Deploy Starlake Pipelines

Deploying a Starlake project to production involves three steps: setting environment variables, copying metadata to cloud storage, and deploying generated DAGs to your orchestrator. The Starlake Docker container runs on GCP, AWS, Azure, or on-premise with no vendor lock-in.

Deployment overview

  1. Set environment variables -- Configure SL_ENV and SL_ROOT in your Starlake Docker container.
  2. Copy metadata to cloud storage -- Upload your metadata folder to a cloud storage bucket.
  3. Deploy DAGs to your orchestrator -- Copy metadata/dags/generated to your orchestrator's DAGs folder.
  4. Verify -- Run a dry-run to confirm the pipeline works before enabling scheduling.

Set environment variables

Configure the Starlake Docker container with the target environment:

note

Use environment variables to abstract your project from the target environment as described in the Environment configuration guide.

Set SL_ENV to the target environment name and SL_ROOT to the project root directory inside the container.

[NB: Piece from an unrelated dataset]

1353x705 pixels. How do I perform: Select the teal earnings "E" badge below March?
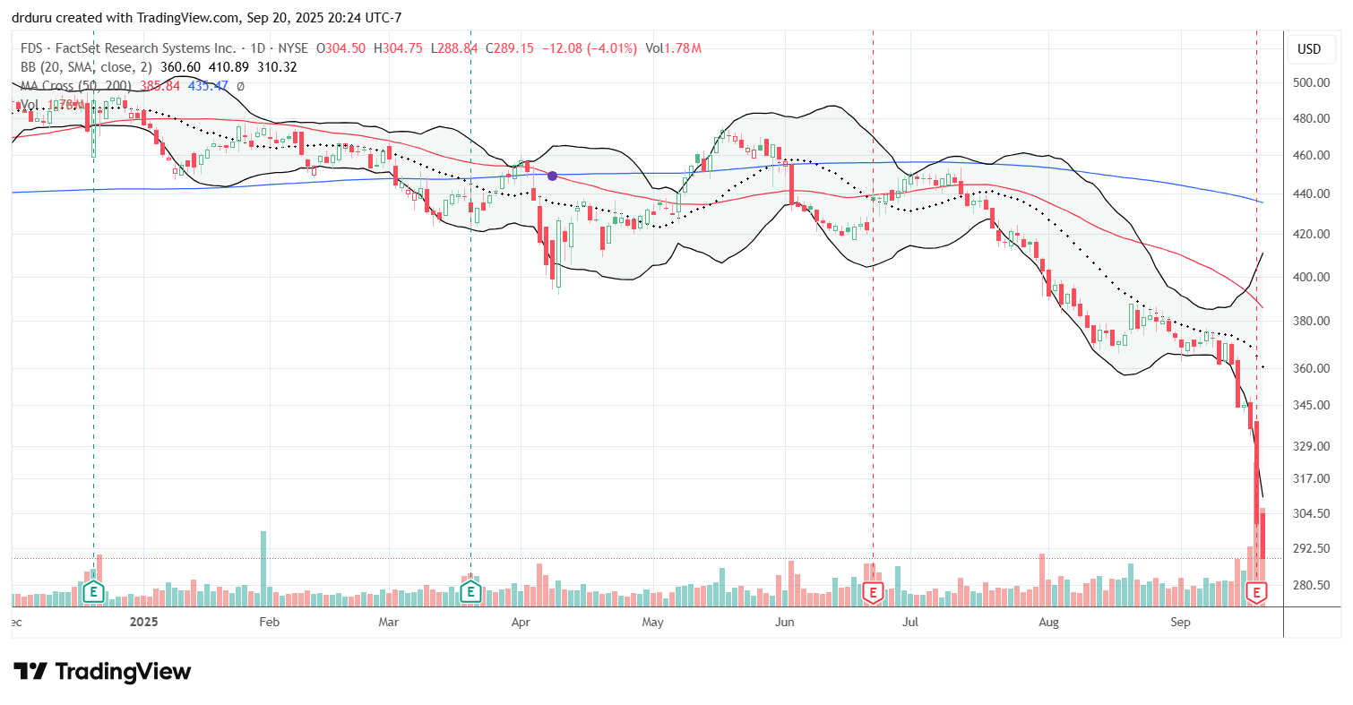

Copy metadata to cloud storage

Copy your metadata folder to a cloud storage bucket accessible by the Starlake Docker container. The container runs load and transform commands against the metadata stored in cloud storage.

This approach works identically across cloud providers. The Starlake Docker container reads the metadata from the bucket and executes the pipeline commands.

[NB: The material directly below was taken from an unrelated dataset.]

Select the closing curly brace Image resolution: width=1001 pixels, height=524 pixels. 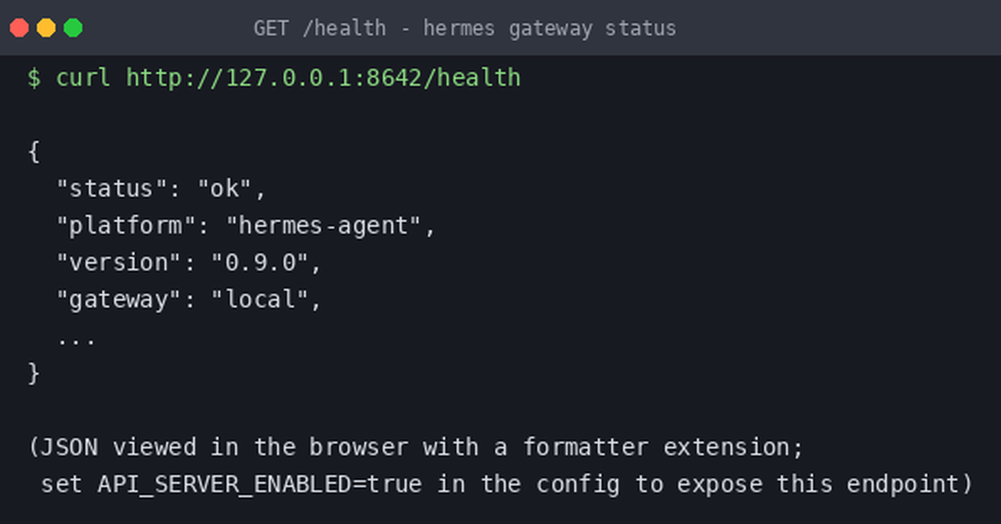tap(34, 374)
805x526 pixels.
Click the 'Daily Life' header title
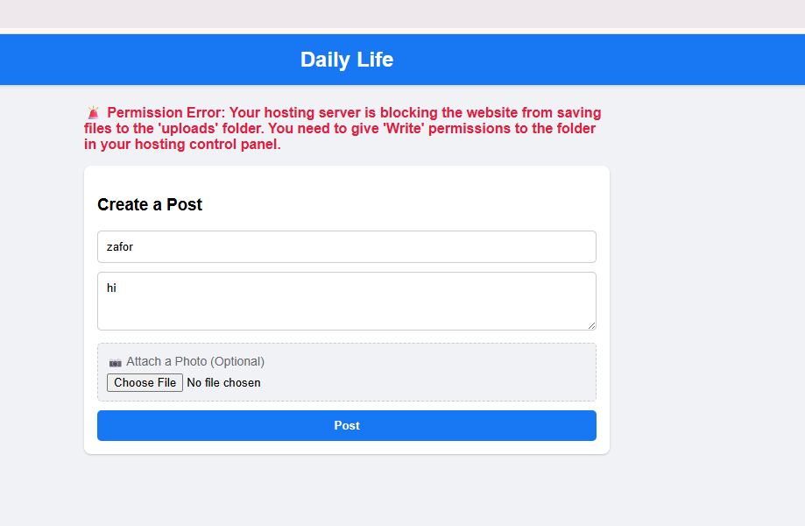[x=346, y=60]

Deploy DAGs to your orchestrator

Copy the contents of the metadata/dags/generated folder to your orchestrator's DAGs folder. The orchestrator schedules and triggers Starlake commands via the Docker container.

For DAG generation details, see the Orchestration Tutorial. For customization, see Customizing DAG Generation.

Frequently Asked Questions

How to deploy a Starlake project to production?

Copy the metadata folder to a cloud storage bucket, then run load/transform commands from the Starlake Docker container on any cloud provider.

What environment variables need to be configured?

SL_ENV (target environment) and SL_ROOT (project root directory) must be defined in the Starlake Docker container.

How to deploy DAGs to the orchestrator?

Copy the contents of the metadata/dags/generated folder to your orchestrator's DAGs folder.

Does Starlake work with any cloud provider?

Yes. The Starlake Docker container can run on GCP, AWS, Azure, or on-premise.

How to abstract differences between environments?

Use environment variables to parameterize your project. Environment configuration is described in the Environment section of the documentation.

What is the typical deployment flow?

  1. Configure SL_ENV and SL_ROOT.
  2. Copy metadata to cloud storage.
  3. Copy the generated DAGs to the orchestrator.
  4. The orchestrator runs Starlake commands via the Docker container.